The Department of Commerce on Tuesday issued a proposed rulemaking seeking public feedback on its plans to implement a presidential directive signed in May to secure the nation’s information and communications technology and services (ICTS) supply chain from products and services provided by companies that may be owned by, or subject to, the control and influence, of foreign adversaries.
The Notice of Proposed Rulemaking, which will be published in the Nov. 27 Federal Register, lays out the procedures the Secretary of Commerce will use to identify and evaluate whether a pending acquisition of technology or service presents a risk to ICTS in the U.S. and should be prohibited.
The proposal stems from President Trump’s Executive Order (EO 13873), Securing the Information and Communications Technology and Services Supply Chain, that warns that foreign adversaries are conducting “economic and industrial espionage against the United States and its people” by creating and taking advantage of cyber security vulnerabilities in the nation’s ICTS, which is crucial to critical infrastructure and the digital economy.
The executive order also highlights a weak point in the ICTS ecosystem, which is the use of services and technologies “designed, developed, manufactured, or supplied by persons owned by, controlled by, or subject to, the jurisdiction or direction of foreign adversaries” can lead to the exploitation by these adversaries of these same services and technologies “with potentially catastrophic effects” and therefore represent a grave risk to the country.
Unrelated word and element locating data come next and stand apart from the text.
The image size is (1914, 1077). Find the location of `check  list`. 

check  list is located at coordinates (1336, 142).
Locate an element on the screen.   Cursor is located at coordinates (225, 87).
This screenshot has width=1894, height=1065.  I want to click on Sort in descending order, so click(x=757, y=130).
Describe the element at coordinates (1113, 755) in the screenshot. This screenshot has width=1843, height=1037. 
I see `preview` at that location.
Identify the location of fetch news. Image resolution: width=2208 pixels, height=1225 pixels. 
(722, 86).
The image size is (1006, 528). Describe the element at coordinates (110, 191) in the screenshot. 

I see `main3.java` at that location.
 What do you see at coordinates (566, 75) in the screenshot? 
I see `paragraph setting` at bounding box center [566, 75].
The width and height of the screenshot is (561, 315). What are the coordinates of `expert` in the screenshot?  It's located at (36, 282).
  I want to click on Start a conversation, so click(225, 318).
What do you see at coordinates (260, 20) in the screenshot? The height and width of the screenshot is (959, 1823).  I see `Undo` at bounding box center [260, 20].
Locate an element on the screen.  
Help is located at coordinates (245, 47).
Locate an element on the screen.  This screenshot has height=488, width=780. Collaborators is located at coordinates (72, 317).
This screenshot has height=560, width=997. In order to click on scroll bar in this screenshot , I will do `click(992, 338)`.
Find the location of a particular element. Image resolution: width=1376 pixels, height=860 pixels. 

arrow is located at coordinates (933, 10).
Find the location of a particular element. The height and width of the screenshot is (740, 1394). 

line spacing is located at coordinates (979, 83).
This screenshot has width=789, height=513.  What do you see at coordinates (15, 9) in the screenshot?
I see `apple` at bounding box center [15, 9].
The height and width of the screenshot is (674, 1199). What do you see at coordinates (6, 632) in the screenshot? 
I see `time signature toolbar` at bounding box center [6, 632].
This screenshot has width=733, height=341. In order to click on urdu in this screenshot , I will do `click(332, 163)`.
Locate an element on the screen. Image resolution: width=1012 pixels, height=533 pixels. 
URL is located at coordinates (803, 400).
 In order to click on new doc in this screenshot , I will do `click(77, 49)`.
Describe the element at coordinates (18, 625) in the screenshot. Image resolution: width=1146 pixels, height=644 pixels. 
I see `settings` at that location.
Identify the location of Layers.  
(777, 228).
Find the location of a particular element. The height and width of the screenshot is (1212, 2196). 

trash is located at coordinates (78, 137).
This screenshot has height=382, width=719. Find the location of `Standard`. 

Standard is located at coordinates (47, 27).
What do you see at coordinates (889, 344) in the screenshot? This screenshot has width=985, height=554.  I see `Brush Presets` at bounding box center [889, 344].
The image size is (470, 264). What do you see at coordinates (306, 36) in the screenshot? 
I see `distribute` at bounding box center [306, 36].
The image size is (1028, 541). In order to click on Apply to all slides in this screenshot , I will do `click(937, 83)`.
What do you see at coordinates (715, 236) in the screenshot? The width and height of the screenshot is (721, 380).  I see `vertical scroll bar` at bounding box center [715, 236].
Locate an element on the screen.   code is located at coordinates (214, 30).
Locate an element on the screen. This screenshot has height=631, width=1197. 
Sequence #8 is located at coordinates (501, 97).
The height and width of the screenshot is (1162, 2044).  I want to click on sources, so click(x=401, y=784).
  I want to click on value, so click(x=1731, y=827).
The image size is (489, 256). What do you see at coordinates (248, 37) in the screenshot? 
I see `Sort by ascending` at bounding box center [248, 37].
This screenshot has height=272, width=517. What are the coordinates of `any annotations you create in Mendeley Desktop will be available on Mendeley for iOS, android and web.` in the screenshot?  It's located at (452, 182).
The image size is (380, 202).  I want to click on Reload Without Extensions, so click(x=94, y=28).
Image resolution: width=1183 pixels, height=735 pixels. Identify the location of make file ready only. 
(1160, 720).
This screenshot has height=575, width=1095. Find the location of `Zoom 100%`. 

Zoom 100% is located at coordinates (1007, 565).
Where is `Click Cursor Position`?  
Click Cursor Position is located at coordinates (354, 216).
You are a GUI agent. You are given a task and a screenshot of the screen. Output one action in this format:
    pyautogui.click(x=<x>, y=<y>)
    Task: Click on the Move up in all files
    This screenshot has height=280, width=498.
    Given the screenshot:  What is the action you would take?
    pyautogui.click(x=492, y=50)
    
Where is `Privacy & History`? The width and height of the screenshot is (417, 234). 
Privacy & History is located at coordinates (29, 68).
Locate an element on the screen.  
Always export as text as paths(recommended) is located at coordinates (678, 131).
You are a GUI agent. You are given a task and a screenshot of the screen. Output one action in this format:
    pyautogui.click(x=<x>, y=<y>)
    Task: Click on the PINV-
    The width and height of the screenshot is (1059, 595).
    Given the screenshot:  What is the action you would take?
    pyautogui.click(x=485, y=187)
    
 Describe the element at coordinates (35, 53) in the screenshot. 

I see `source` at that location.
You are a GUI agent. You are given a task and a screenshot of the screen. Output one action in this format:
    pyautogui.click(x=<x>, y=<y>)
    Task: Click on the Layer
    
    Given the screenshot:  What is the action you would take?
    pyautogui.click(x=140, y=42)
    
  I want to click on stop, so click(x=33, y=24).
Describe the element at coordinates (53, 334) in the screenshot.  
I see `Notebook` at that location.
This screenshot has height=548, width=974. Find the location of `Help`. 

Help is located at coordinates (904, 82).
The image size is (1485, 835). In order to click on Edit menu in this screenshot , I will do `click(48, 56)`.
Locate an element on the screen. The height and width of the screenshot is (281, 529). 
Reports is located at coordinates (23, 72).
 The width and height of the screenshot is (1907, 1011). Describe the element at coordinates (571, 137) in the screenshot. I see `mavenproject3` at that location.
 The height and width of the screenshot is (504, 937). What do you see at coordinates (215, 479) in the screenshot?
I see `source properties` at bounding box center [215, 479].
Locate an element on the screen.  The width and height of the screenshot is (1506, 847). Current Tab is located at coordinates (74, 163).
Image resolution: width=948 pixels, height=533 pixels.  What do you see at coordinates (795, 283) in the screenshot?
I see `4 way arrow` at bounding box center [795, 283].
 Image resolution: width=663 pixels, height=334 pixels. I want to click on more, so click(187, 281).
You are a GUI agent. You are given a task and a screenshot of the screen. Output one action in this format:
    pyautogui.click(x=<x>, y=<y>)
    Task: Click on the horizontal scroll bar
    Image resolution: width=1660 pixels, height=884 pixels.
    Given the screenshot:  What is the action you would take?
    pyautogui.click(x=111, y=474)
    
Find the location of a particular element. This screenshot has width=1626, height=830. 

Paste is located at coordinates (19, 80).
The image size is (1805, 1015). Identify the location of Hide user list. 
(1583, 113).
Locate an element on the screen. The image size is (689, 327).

The executive order is targeted at ICTS product and service companies such as China’s Huawei and Russia’s Kaspersky Labs, whose products are seen by the U.S. intelligence community and other security agencies as potential entry points into U.S. information systems and networks for the benefit of their home countries.
“These actions will safeguard the Information and Communications Technology Supply Chain,” Commerce Secretary Wilbur Ross said in a statement. “These rules demonstrate our commitment to security of the digital economy, while also delivering on President Trump’s commitment to our digital infrastructure.”
The proposed rulemaking says the secretary will assess ICTS transactions on a case-by-case basis against the requirements set out in the executive order. No specific technologies or “particular participants” are included or excluded from possible rejection, it says.
To help the Commerce Department implement Trump’s directive, the Office of the Director of National Intelligence provided a classified threat assessment from ICTS subject to prohibition under the executive order and the Department of Homeland Security provided “an initial vulnerabilities assessment identifying and assessing ICTS hardware, software, and services that present vulnerabilities in the United States,” according the proposal.
Respondents have 30 days to submit their feedback on the proposed rule.